Summarize the email exchange below in three sentences.

» **SELECTED EXCERPT**:
* Begin *

On Sat, Aug 08, 2020 at 08:59:09AM +0200, Martin Kepplinger wrote:
> On 07.08.20 16:30, Alan Stern wrote:
> > On Fri, Aug 07, 2020 at 11:51:21AM +0200, Martin Kepplinger wrote:
> >> it's really strange: below is the change I'm trying. Of course that's
> >> only for testing the functionality, nothing how a patch could look like.
> >>
> >> While I remember it had worked, now (weirdly since I tried that mounting
> >> via fstab) it doesn't anymore!
> >>
> >> What I understand (not much): I handle the error with "retry" via the
> >> new flag, but scsi_decide_disposition() returns SUCCESS because of "no
> >> more retries"; but it's the first and only time it's called.
> > 
> > Are you saying that scmd->allowed is set to 0?  Or is scsi_notry_cmd() 
> > returning a nonzero value?  Whichever is true, why does it happen that 
> > way?
> 
> scsi_notry_cmd() is returning 1. (it's retry 1 of 5 allowed).
> 
> why is it returning 1? REQ_FAILFAST_DEV is set. It's DID_OK, then "if
> (status_byte(scmd->result) != CHECK_CONDITION)" appearently is not true,
> then at the end it returns 1 because of REQ_FAILFAST_DEV.

* End *

» **LISTED RECORDS**:

* Begin *

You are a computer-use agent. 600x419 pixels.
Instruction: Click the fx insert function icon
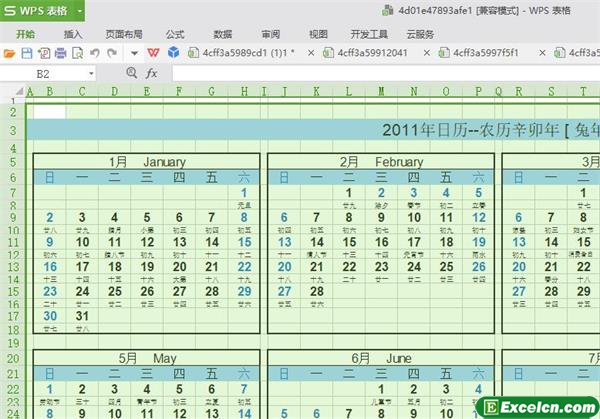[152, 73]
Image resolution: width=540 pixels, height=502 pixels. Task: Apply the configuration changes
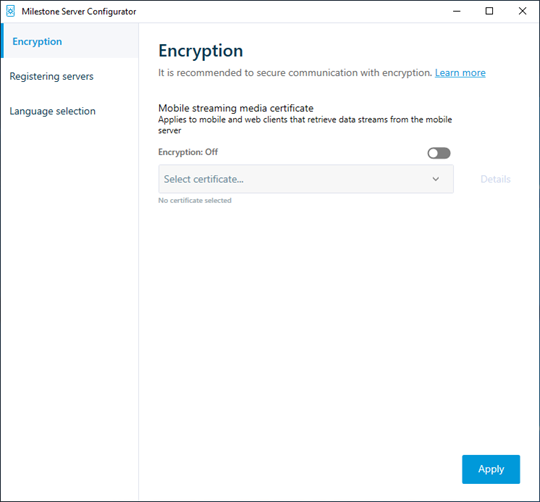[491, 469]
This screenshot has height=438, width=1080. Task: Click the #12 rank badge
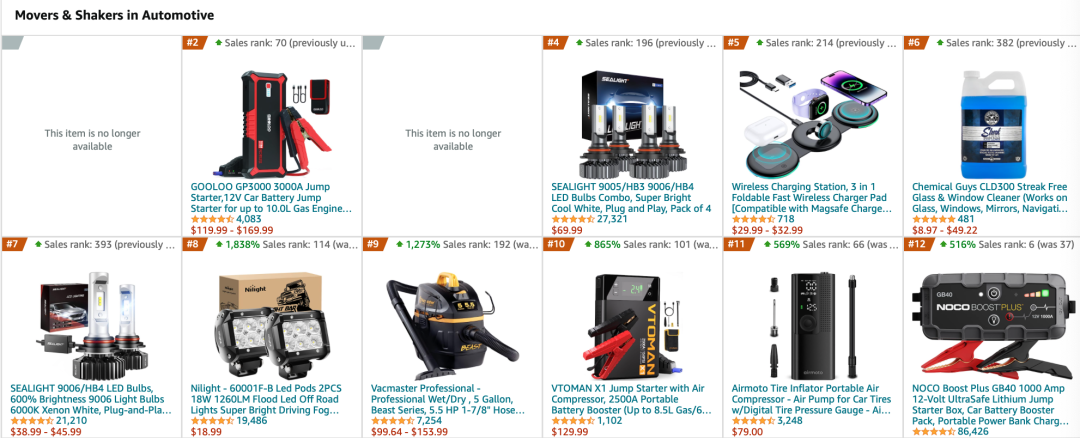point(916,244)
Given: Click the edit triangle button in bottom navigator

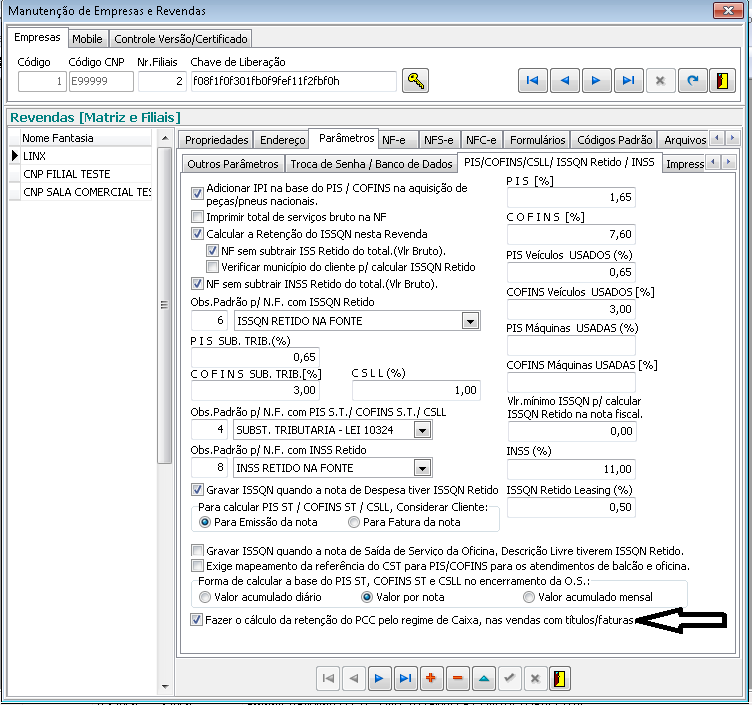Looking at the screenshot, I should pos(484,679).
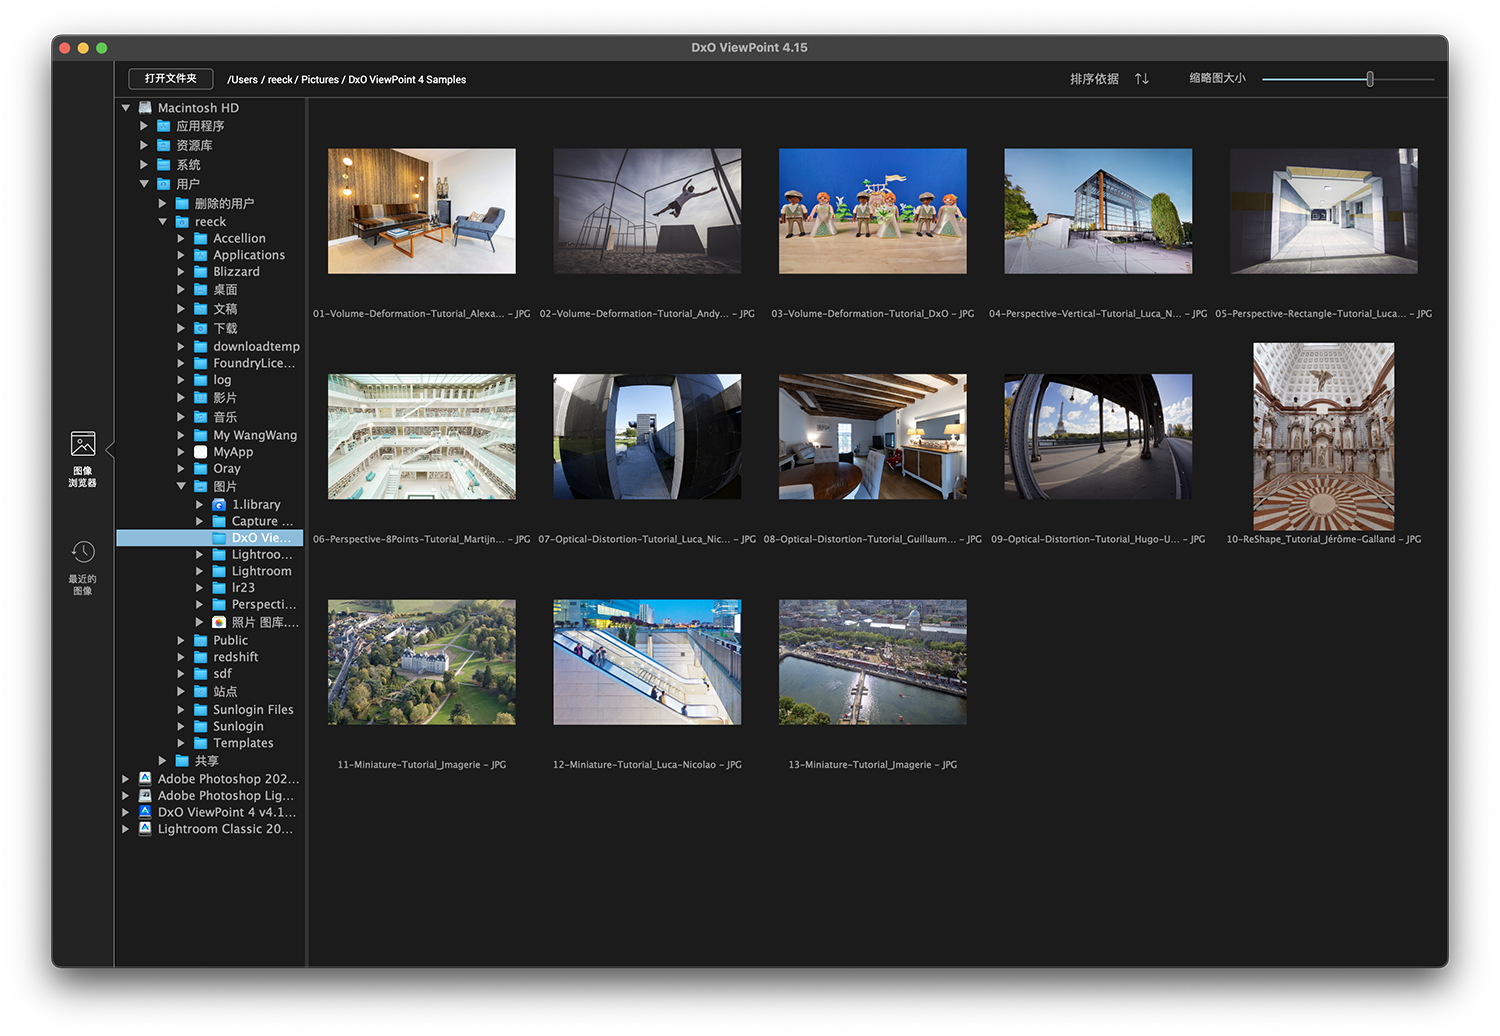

* End *

» **FINAL RESULT**: Martin Kepplinger reports that a test change, which handles an error with "retry" via a new flag, no longer works even though it once had, because scsi_decide_disposition() returns SUCCESS for "no more retries" on its first and only call. Alan Stern asks whether scmd->allowed is set to 0 or scsi_notry_cmd() is returning a nonzero value, and why. Kepplinger answers that scsi_notry_cmd() returns 1 on retry 1 of 5 allowed, because REQ_FAILFAST_DEV is set.